Na moda, figurinos evocam a excitação por meio das transparências, fendas, recortes, couros e decotes. Casas como Dior, Miu Miu e Saint Laurent desfilaram peças cortadas por esse molde, e gente que inspira comportamentos, as modelos Kendall Jenner e Zoë Kravitz entre elas, já exibem os novos modelos. Em suas passagens por Paris durante a Semana de Moda, as brasileiras Bruna Marquezine e Juliana Paes entraram no clima e usaram roupas insinuantes, coladas ao corpo e pontilhadas de transparências. Porém nenhuma personalidade resumiu tão bem o ambiente com um único figurino quanto Madonna — sempre ela, claro. A loira surgiu na festa do MTV Video Music Awards 2021, há poucas semanas, com visual dominatrix fashion, fazendo referência à dominadora na prática BDSM (Bondage, Disciplina, Submissão, Sadismo e Masoquismo). “Depois de tanto tempo em casa, estamos cheios de desejo”, diz a estilista e consultora de moda Manu Carvalho. A era da libido deixa sua marca também no design. Há pouco tempo, o arquiteto Felipe Protti, do estúdio de design Prototyp&, de São Paulo, recebeu o pedido de um cliente para projetar um darkroom (quarto escuro, em inglês), com inspirações vikings e móveis adaptados de maneira a permitir a realização de fantasias sexuais. Entre os materiais, couro, veludo, argolas e cordas náuticas para bondage — prática BDSM de amarrar consensualmente o parceiro para fins eróticos ou sensoriais.

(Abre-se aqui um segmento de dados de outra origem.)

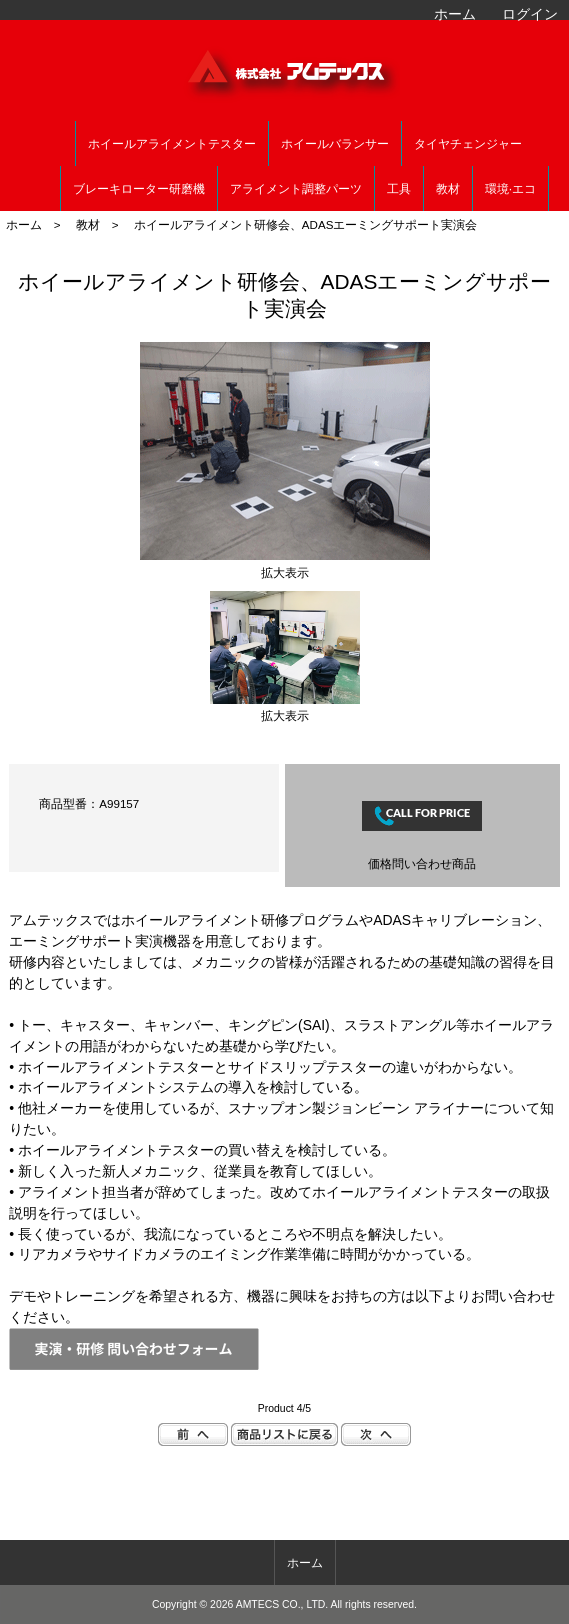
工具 (399, 189)
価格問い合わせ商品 (422, 863)
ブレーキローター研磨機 (139, 189)
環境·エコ (510, 189)
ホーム (455, 14)
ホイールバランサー (335, 144)
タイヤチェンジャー (468, 144)
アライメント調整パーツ (296, 189)
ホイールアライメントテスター (172, 144)
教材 (88, 224)
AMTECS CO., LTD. (282, 1604)
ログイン (530, 14)
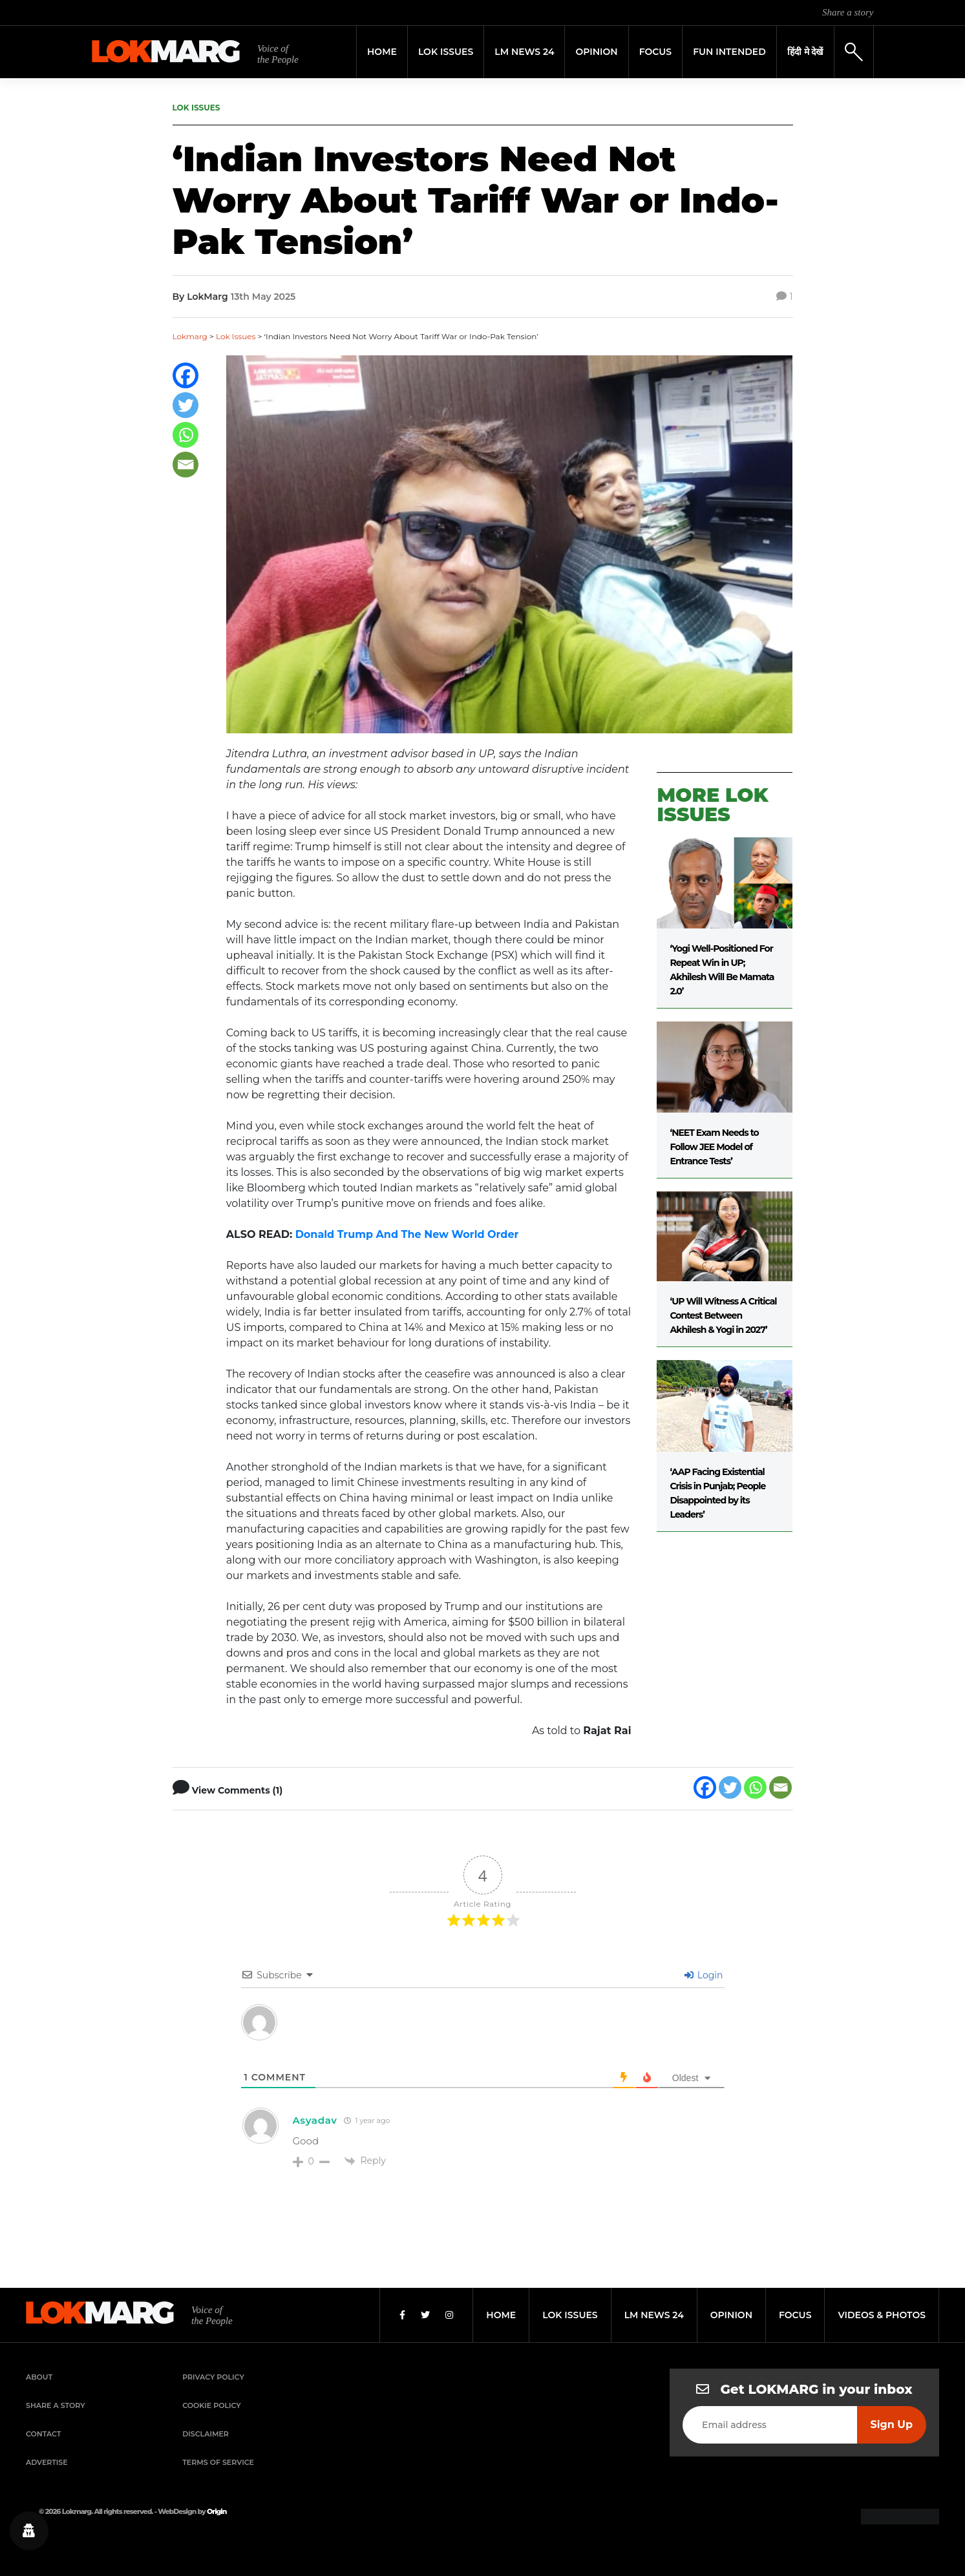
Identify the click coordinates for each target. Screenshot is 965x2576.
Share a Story (55, 2405)
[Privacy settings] (29, 2530)
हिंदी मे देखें (805, 52)
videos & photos (882, 2315)
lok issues (569, 2315)
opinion (731, 2315)
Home (382, 52)
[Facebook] (185, 375)
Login (703, 1975)
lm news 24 (654, 2315)
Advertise (47, 2462)
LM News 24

“As pessoas estão se soltando”, diz o designer, que criou ainda uma linha de mobiliário com peças inspiradas na relação do objeto com o corpo. “O design dá forma ao prazer.” Depois do Carnaval de 2022, o empresário Facundo Guerra abrirá em São Paulo o que pode ser considerada a representação física de todo esse movimento. O lugar onde antes era a boate Love Story, no centro da capital paulista, se transformará em um espaço dedicado ao puro e livre exercício da libido. “O palco terá performances ritualizadas e teatrais de práticas fetichistas, que são confundidas com pornografia, mas não são”, explica Facundo. Entre as representações artísticas eróticas da casa estarão o shibari (técnica japonesa de amarração do parceiro), pole dance, swing e voyeurismo. Também haverá quartos para quem desejar praticar o que viu e usufruir esse tão necessário reencontro com a vida, a boa vida que merecemos.